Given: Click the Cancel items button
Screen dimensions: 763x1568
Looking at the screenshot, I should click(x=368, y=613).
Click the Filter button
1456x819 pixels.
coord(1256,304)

◆ ◆ ◆

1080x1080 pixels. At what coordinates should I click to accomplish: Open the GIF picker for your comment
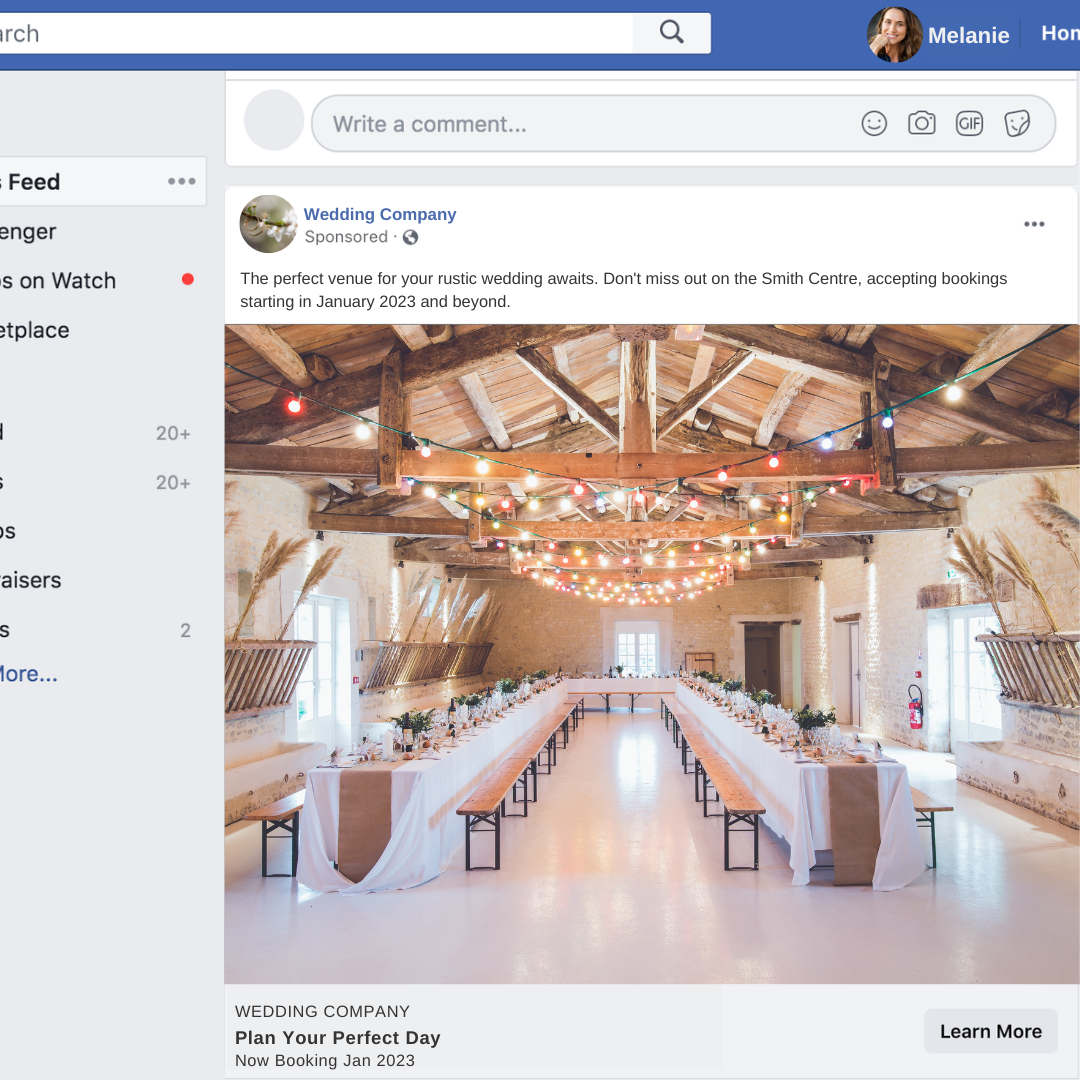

◆ ◆ ◆

== What is needed ==
The string to find is "button"; copy every line of the listing that has it.

== Your solution ==
Given: Click the Cancel items button
Click the Filter button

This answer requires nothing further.